So what do we miss in the traditional evaluation?

Ferdy · Post by **Ferdy** » Fri Jan 29, 2021 3:57 pm

We have the passed pawn, mobility, kingsafety, piece value, pst, piece threats etc. There must be something big that we failed to include in the traditional eval as the gap of nnue and non-nnue is huge.

cdani · Post by **cdani** » Fri Jan 29, 2021 4:35 pm

Ferdy wrote: ↑Fri Jan 29, 2021 3:57 pm We have the passed pawn, mobility, kingsafety, piece value, pst, piece threats etc. There must be something big that we failed to include in the traditional eval as the gap of nnue and non-nnue is huge.

Probably the coordination between a lot of different parameters is much more important than thought. Nothing obvious or easy to extract.

Ferdy · Post by **Ferdy** » Fri Jan 29, 2021 7:24 pm

cdani wrote: ↑Fri Jan 29, 2021 4:35 pm
Ferdy wrote: ↑Fri Jan 29, 2021 3:57 pm We have the passed pawn, mobility, kingsafety, piece value, pst, piece threats etc.

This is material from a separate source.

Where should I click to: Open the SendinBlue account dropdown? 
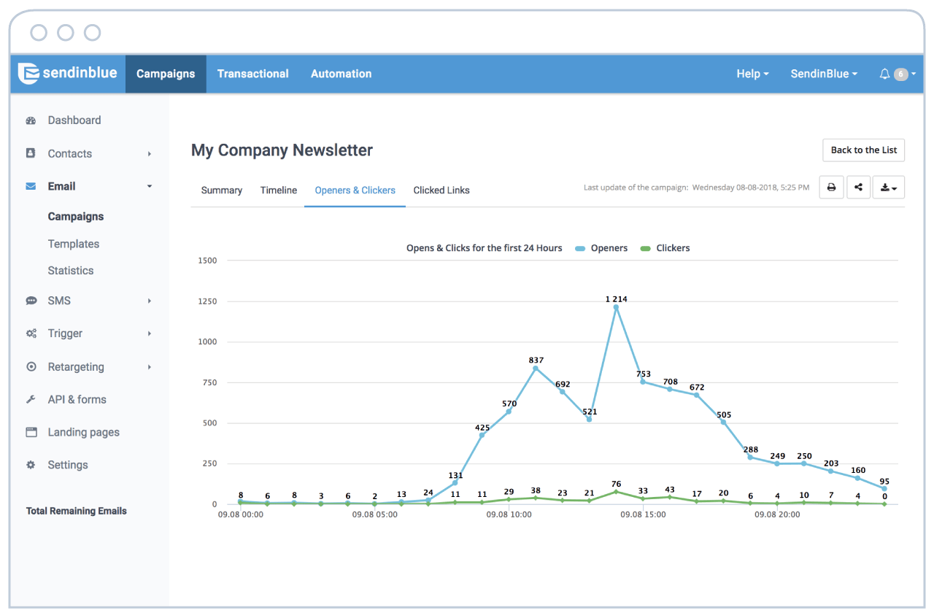(824, 74)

There must be something big that we failed to include in the traditional eval as the gap of nnue and non-nnue is huge.
Probably the coordination between a lot of different parameters is much more important than thought. Nothing obvious or easy to extract.

I think we did try something similar in the past, but were not persistent.

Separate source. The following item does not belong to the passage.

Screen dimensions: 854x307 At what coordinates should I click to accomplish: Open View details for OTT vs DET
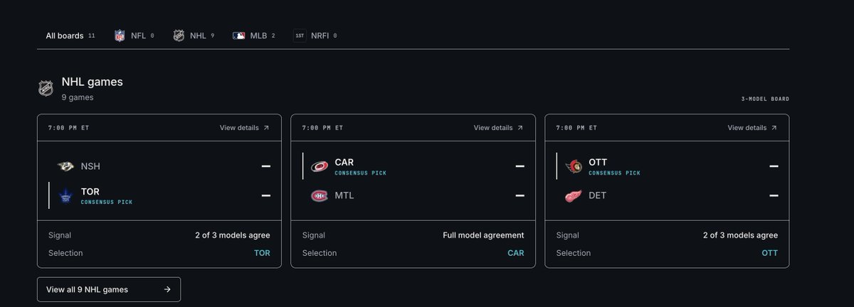pyautogui.click(x=752, y=128)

Angle · Post by **Angle** » Fri Jan 29, 2021 9:08 pm

I think that most of all we miss some very important nuances of endgmes: pawn structure, piece/pawn location and coordination. opposition, fortress detection, zugzwang motives, fake and real piece activity, piece paralysis, passed pawns that are really dangerous and others that only seems dangerous, king support of the passed pawns and many other sophisticated things which make some of the endgames won and the others (with the same material, piece mobiliry, centralization, passed pawn advancement) drawn.

mclane · Post by **mclane** » Fri Jan 29, 2021 10:23 pm

Evaluation is not playing chess. And maximising evaluation is not playing chess.

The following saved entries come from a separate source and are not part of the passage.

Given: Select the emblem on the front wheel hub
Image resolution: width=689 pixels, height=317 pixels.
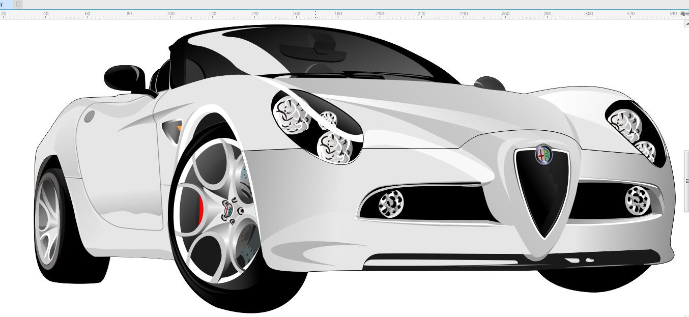Looking at the screenshot, I should pos(228,210).
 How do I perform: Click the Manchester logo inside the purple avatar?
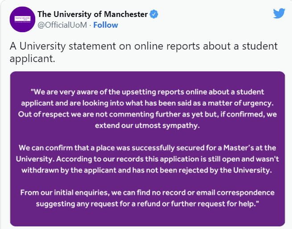point(23,19)
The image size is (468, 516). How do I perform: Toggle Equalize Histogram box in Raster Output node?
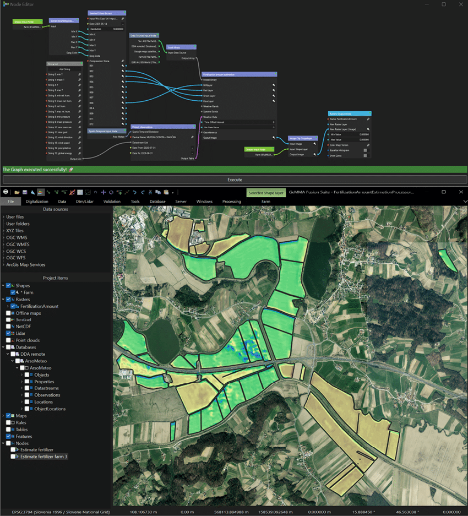point(364,150)

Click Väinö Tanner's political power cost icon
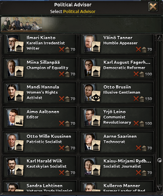click(x=144, y=49)
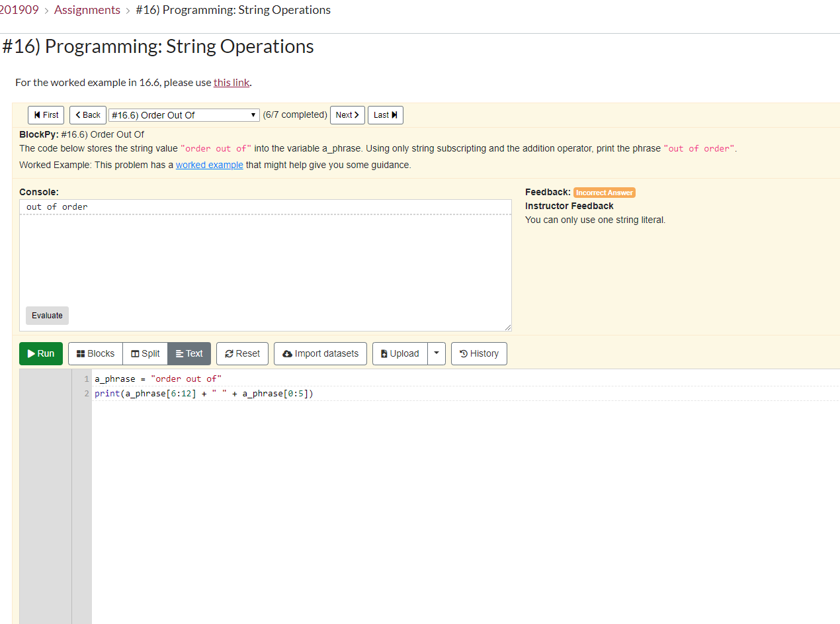Image resolution: width=840 pixels, height=624 pixels.
Task: Run the program with the green Run button
Action: point(40,353)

If you see pictures of people and evaluate them on a scale of 1-10 , or if you want 1-32768 or whatever number, you can order the people following your evaluation.
But if you meet these people in real life, will this scale , this evaluation help you to understand them ?!

Chess is not not about evaluation.
As life is not about giving people a number value.

That is the thing we miss.

Chess is about finding a plan to mate the opponent,

Sometimes, you need to sac a move that has a high evaluation, and make a weaker move, if this helps you to succesfully let your plan continue on the chess Board.

If the engine believes maximising the evaluation would be the sense of chess, then this Leads to something we see today.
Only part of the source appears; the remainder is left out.